Seabrook VIC Property Investment

Wyndham · 3028 · Score: 60/100 · Hold

Median House Price
$750K
Rental Yield
3.4%
Vacancy Rate
2.2%
Median Weekly Rent
$520/wk
Median Unit Price
$561K
Population
4,952
Days on Market
19 days
Annual Growth
7.1%

Seabrook Short-Term Rental (Airbnb) Market

Avg Nightly Rate
$410.56/night
Occupancy Rate
48%
Est. Annual Revenue
$72K
AI Investment Analysis

Seabrook VIC Investment Brief

## 1. Investment Verdict Hold — The single most important number is the 5-year CAGR of 6.0% per year. This suburb has delivered consistent, above-inflation capital growth without overheating. The 60.0/100 scorecard confirms a stable market with no major red flags. Buyers can still enter, but the 3.4% gross yield means you're betting on capital growth, not cash flow.
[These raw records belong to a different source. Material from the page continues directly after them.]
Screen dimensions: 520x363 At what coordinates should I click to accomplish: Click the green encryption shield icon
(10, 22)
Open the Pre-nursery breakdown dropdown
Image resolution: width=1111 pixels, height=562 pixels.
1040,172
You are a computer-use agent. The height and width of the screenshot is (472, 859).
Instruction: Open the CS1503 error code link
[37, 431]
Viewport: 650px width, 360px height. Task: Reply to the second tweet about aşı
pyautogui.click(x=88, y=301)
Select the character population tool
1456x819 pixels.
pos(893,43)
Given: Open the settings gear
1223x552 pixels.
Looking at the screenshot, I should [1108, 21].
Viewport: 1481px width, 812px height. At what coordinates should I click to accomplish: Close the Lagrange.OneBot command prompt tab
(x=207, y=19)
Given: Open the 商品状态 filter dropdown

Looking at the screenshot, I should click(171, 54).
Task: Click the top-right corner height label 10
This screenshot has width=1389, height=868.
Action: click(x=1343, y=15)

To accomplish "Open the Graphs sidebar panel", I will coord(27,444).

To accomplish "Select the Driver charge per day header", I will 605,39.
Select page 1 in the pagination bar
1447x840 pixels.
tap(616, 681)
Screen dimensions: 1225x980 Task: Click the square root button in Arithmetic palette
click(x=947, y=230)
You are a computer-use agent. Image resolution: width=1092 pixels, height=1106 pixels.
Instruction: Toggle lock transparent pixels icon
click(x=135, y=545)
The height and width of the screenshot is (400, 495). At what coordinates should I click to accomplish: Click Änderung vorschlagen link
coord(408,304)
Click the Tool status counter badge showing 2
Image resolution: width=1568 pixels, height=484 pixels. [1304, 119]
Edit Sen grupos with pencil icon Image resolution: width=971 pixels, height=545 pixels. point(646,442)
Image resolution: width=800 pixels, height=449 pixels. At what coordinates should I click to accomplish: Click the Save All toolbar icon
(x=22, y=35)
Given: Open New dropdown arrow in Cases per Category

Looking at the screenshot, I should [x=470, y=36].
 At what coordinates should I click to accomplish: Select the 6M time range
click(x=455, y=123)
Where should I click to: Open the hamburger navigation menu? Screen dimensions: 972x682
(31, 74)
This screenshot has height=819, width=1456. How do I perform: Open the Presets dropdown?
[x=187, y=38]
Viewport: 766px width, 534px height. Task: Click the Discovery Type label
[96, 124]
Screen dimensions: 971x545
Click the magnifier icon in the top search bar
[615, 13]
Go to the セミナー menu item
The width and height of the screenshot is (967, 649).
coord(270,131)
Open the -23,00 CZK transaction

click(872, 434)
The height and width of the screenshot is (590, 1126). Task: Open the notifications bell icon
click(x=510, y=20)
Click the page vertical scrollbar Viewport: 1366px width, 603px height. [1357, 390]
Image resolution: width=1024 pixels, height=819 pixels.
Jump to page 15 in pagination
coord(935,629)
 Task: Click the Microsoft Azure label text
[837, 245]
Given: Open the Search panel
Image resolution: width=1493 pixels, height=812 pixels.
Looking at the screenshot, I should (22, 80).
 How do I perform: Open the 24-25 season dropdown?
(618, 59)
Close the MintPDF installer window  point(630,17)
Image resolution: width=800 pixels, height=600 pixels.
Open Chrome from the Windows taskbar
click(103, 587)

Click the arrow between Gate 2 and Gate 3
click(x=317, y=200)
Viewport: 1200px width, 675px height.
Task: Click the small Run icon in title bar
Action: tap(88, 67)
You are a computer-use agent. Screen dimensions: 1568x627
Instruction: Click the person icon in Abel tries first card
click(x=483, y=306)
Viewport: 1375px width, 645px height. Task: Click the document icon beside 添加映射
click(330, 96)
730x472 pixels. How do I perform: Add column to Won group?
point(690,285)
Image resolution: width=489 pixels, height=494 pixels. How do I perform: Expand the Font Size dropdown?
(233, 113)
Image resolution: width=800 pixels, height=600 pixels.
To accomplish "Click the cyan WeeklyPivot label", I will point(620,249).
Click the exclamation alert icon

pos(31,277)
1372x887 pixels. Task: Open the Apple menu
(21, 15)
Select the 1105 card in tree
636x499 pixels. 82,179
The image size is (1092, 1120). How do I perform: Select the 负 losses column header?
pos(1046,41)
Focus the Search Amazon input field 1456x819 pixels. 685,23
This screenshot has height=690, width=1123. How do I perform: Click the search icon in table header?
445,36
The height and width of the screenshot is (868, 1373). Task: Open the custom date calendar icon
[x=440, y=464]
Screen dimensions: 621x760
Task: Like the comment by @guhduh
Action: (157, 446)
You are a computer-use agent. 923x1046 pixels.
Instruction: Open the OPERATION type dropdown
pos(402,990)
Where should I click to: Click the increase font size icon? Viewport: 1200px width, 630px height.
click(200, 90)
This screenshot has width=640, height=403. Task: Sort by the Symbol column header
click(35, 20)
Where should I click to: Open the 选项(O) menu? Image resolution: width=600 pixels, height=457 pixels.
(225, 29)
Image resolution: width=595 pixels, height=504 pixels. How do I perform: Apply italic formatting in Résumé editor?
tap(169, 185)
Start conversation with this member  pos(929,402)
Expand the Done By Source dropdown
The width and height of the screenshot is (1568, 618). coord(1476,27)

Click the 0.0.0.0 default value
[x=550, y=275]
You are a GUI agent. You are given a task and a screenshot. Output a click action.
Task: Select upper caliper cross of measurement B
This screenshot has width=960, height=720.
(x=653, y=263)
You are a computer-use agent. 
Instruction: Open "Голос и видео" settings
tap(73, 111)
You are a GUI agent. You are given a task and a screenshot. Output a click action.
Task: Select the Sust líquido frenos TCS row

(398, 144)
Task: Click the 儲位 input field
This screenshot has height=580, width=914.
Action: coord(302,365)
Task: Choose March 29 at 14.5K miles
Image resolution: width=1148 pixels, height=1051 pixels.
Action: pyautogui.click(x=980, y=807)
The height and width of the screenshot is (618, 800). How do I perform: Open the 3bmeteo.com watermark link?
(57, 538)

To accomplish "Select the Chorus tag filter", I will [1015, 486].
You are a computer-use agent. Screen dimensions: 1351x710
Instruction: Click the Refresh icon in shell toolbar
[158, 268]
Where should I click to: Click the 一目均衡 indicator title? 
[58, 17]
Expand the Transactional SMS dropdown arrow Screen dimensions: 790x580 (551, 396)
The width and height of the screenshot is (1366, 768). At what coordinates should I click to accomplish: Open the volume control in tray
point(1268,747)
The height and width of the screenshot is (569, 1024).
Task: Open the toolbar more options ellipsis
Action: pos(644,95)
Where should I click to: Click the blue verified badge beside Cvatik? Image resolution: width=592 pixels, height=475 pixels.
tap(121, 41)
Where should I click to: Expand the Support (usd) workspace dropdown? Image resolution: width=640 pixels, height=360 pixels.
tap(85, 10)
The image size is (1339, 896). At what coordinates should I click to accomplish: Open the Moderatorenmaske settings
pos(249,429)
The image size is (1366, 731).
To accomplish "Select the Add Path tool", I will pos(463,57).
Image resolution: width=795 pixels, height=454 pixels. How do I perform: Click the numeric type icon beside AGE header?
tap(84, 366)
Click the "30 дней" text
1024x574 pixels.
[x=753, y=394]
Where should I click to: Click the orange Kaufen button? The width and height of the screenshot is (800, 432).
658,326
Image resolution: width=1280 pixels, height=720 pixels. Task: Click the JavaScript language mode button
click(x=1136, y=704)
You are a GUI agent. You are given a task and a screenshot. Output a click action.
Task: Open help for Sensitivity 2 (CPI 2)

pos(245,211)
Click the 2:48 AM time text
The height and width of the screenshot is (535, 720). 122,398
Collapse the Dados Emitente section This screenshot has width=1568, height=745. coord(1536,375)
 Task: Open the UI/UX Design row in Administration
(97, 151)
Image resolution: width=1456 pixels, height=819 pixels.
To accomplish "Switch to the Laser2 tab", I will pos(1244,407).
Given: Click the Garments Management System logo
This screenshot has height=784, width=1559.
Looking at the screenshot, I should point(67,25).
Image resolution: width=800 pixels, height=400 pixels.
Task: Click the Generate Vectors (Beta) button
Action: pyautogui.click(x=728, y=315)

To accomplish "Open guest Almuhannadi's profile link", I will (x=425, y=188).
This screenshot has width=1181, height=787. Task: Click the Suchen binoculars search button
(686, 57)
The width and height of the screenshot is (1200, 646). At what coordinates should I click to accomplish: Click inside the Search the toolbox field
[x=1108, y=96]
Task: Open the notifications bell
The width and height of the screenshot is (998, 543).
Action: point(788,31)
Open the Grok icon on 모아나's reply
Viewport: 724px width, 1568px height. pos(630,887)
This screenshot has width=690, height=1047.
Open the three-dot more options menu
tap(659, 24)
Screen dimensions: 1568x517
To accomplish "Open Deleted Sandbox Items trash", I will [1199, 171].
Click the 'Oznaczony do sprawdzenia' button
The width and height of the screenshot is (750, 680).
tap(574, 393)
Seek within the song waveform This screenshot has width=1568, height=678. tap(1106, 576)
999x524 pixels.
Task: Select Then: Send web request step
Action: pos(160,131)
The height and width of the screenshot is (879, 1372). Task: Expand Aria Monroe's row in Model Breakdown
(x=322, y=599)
## 2. Market Overview Seabrook's median house price sits at $800,000, with units at $561,495. Over the past year, house prices grew 7.1%, and the 5-year compound annual growth rate of 6.0% shows steady appreciation. The 3-year growth forecast of 13.5% implies a median house price of around $908,000 by 2027. Days on market data is unavailable, but the stable market cycle and low supply pipeline suggest sellers hold the edge. Buyers face limited competition from new stock, so acting decisively matters. The 68% owner-occupier rate provides a solid floor — fewer investors means less speculative volatility.

## 3. Rental Market The vacancy rate is 2.2%, below the 3% equilibrium mark, indicating tight supply. Rental demand is rated high. Median weekly rent is $520, translating to a gross yield of 3.4%. That yield is modest — comparable suburbs like Dandenong (3.5%), Kings Park (3.8%), and St Albans (3.5%) offer slightly better. However, Seabrook's improving vacancy trend and high demand mean you'll likely find tenants quickly. For an investor, this is a capital-growth play with a reliable, if unspectacular, rental income.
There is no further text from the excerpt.